Top of Entries provided

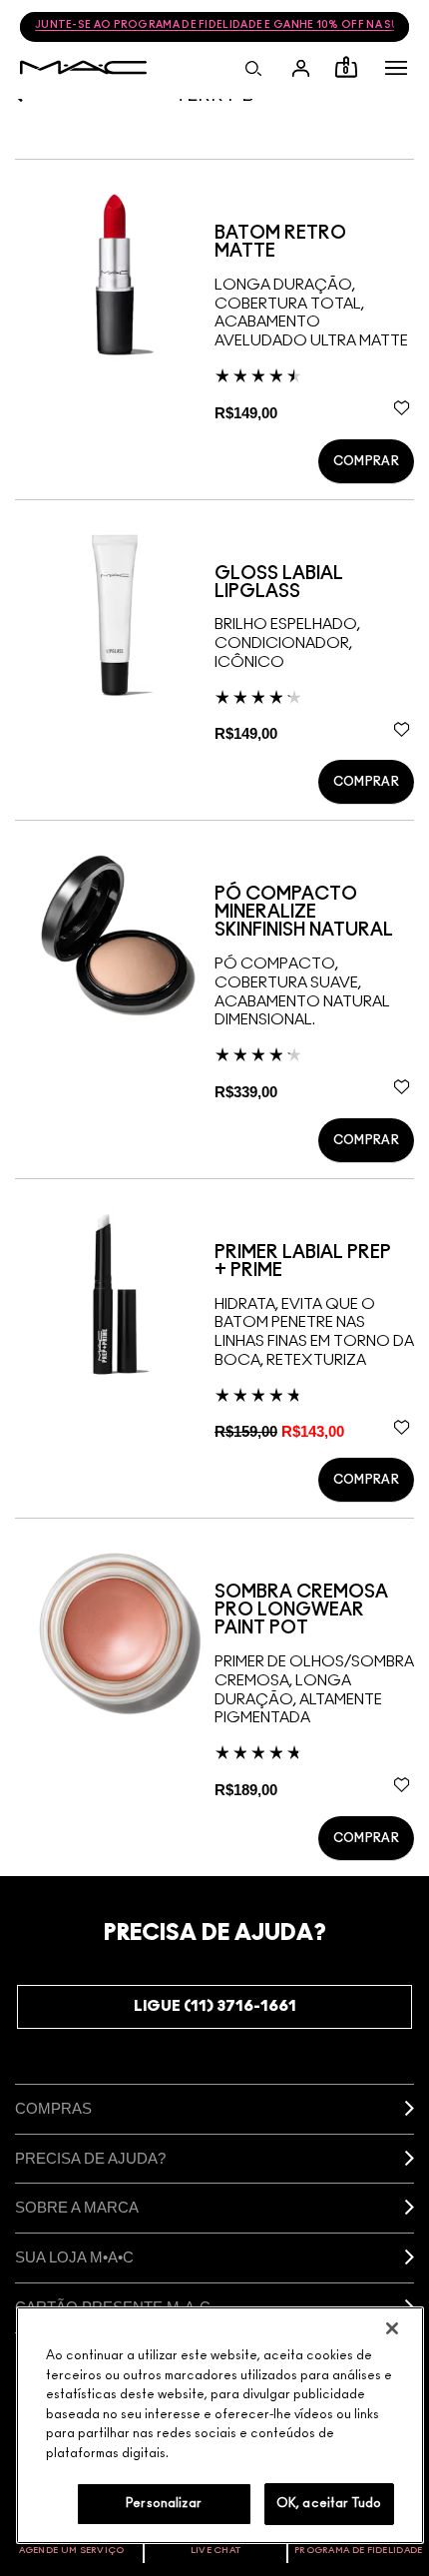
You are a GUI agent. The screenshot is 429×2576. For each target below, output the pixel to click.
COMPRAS (53, 2108)
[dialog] (314, 243)
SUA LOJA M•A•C (74, 2257)
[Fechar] (392, 2328)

Bottom of Entries provided

* _Task description_
Could the material above be given again in full and exactly, with its pictures left out?

* _Finished exercise_
You are a GUI agent. The screenshot is 429×2576. For each target below, output the pixel to click.
COMPRAS (53, 2108)
[dialog] (314, 243)
SUA LOJA M•A•C (74, 2257)
[Fechar] (392, 2328)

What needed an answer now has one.